**Given information:**
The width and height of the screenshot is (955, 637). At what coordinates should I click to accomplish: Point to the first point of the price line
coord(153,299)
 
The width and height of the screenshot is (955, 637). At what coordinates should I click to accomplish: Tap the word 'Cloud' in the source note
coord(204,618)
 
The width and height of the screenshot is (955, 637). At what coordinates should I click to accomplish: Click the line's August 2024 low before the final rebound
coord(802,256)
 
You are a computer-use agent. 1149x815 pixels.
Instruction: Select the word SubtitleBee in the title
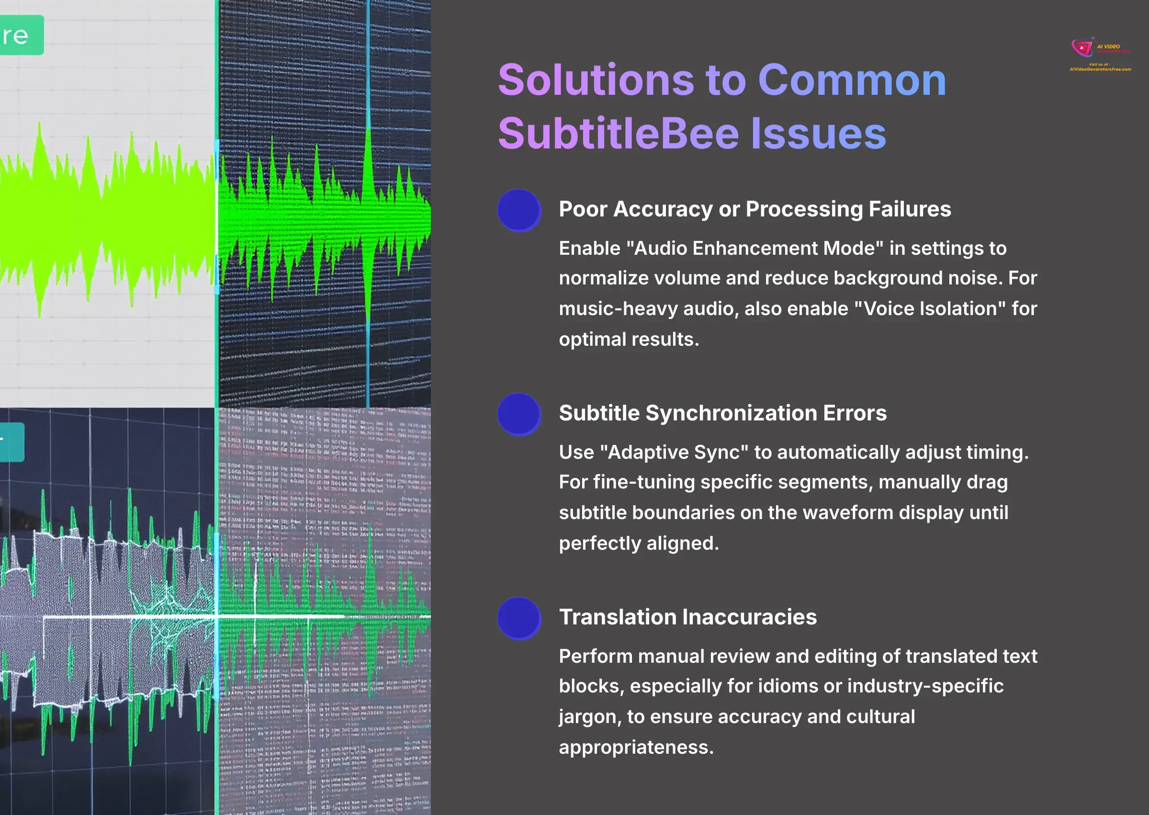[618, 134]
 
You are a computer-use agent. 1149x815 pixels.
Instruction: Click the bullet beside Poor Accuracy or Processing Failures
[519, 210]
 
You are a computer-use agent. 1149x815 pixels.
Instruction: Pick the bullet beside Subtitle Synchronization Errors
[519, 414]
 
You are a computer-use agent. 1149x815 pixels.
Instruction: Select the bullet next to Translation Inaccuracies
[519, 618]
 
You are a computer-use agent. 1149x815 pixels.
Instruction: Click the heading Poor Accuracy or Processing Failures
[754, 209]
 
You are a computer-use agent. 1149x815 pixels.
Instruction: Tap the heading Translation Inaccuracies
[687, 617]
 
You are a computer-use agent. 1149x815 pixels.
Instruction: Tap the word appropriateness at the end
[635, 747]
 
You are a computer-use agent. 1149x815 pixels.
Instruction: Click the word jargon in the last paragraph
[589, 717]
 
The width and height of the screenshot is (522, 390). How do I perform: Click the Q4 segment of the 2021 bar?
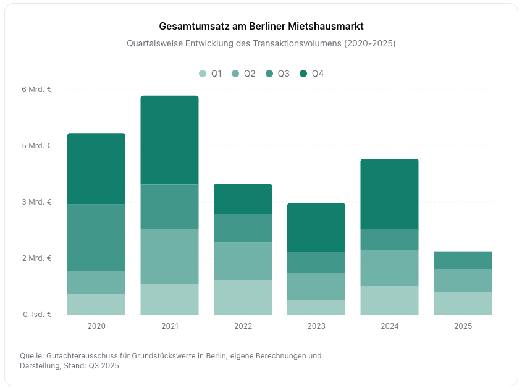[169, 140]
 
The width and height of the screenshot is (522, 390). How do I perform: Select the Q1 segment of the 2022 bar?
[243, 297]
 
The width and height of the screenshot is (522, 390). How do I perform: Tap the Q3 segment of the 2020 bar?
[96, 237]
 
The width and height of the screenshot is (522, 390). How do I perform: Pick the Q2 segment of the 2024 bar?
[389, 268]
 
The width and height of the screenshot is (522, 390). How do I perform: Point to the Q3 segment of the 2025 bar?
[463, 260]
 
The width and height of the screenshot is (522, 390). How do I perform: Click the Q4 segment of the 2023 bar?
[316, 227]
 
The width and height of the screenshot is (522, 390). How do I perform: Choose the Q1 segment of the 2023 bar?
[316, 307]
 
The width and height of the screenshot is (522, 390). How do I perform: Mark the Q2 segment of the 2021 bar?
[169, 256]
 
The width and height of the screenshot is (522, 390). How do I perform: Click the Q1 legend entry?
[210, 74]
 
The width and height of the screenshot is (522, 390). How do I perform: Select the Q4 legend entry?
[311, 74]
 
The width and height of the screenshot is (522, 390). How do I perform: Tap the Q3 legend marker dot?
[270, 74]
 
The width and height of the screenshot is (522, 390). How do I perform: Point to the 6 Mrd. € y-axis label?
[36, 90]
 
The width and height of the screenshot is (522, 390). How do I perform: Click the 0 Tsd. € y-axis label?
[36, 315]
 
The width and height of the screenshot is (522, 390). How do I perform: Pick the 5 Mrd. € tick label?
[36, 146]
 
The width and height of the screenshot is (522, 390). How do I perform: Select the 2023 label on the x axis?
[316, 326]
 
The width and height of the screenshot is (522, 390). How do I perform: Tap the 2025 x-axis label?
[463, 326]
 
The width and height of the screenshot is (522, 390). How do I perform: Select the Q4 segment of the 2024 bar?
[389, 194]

**Task statement:**
Reproduce every line of the listing above, swapping each occurrence of the word "bar" for "column" and changing nothing else. Omit the pictures from your answer.

**Answer in full:**
The width and height of the screenshot is (955, 637). At what coordinates should I click to accomplish: Point to the first point of the price line
coord(153,299)
 
The width and height of the screenshot is (955, 637). At what coordinates should I click to accomplish: Tap the word 'Cloud' in the source note
coord(204,618)
 
The width and height of the screenshot is (955, 637). At what coordinates should I click to accomplish: Click the line's August 2024 low before the final rebound
coord(802,256)
 
You are a computer-use agent. 1149x815 pixels.
Instruction: Select the word SubtitleBee in the title
[618, 134]
 
You are a computer-use agent. 1149x815 pixels.
Instruction: Click the bullet beside Poor Accuracy or Processing Failures
[519, 210]
 
You are a computer-use agent. 1149x815 pixels.
Instruction: Pick the bullet beside Subtitle Synchronization Errors
[519, 414]
 
You are a computer-use agent. 1149x815 pixels.
Instruction: Select the bullet next to Translation Inaccuracies
[519, 618]
 
You are a computer-use agent. 1149x815 pixels.
Instruction: Click the heading Poor Accuracy or Processing Failures
[754, 209]
 
You are a computer-use agent. 1149x815 pixels.
Instruction: Tap the heading Translation Inaccuracies
[687, 617]
 
You are a computer-use agent. 1149x815 pixels.
Instruction: Tap the word appropriateness at the end
[635, 747]
 
You are a computer-use agent. 1149x815 pixels.
Instruction: Click the word jargon in the last paragraph
[589, 717]
 
The width and height of the screenshot is (522, 390). How do I perform: Click the Q4 segment of the 2021 column?
[169, 140]
 
The width and height of the screenshot is (522, 390). How do I perform: Select the Q1 segment of the 2022 column?
[243, 297]
 
The width and height of the screenshot is (522, 390). How do I perform: Tap the Q3 segment of the 2020 column?
[96, 237]
 
The width and height of the screenshot is (522, 390). How do I perform: Pick the Q2 segment of the 2024 column?
[389, 268]
 
The width and height of the screenshot is (522, 390). How do I perform: Point to the Q3 segment of the 2025 column?
[463, 260]
 
The width and height of the screenshot is (522, 390). How do I perform: Click the Q4 segment of the 2023 column?
[316, 227]
 
The width and height of the screenshot is (522, 390). How do I perform: Choose the Q1 segment of the 2023 column?
[316, 307]
 
The width and height of the screenshot is (522, 390). How do I perform: Mark the Q2 segment of the 2021 column?
[169, 256]
 
The width and height of the screenshot is (522, 390). How do I perform: Click the Q1 legend entry?
[210, 74]
 
The width and height of the screenshot is (522, 390). How do I perform: Select the Q4 legend entry?
[311, 74]
 
The width and height of the screenshot is (522, 390). How do I perform: Tap the Q3 legend marker dot?
[270, 74]
 
The width and height of the screenshot is (522, 390). How do I perform: Point to the 6 Mrd. € y-axis label?
[36, 90]
 
The width and height of the screenshot is (522, 390). How do I perform: Click the 0 Tsd. € y-axis label?
[36, 315]
 
The width and height of the screenshot is (522, 390). How do I perform: Pick the 5 Mrd. € tick label?
[36, 146]
 
The width and height of the screenshot is (522, 390). How do I perform: Select the 2023 label on the x axis?
[316, 326]
 
The width and height of the screenshot is (522, 390). How do I perform: Tap the 2025 x-axis label?
[463, 326]
 
The width and height of the screenshot is (522, 390). How do I perform: Select the Q4 segment of the 2024 column?
[389, 194]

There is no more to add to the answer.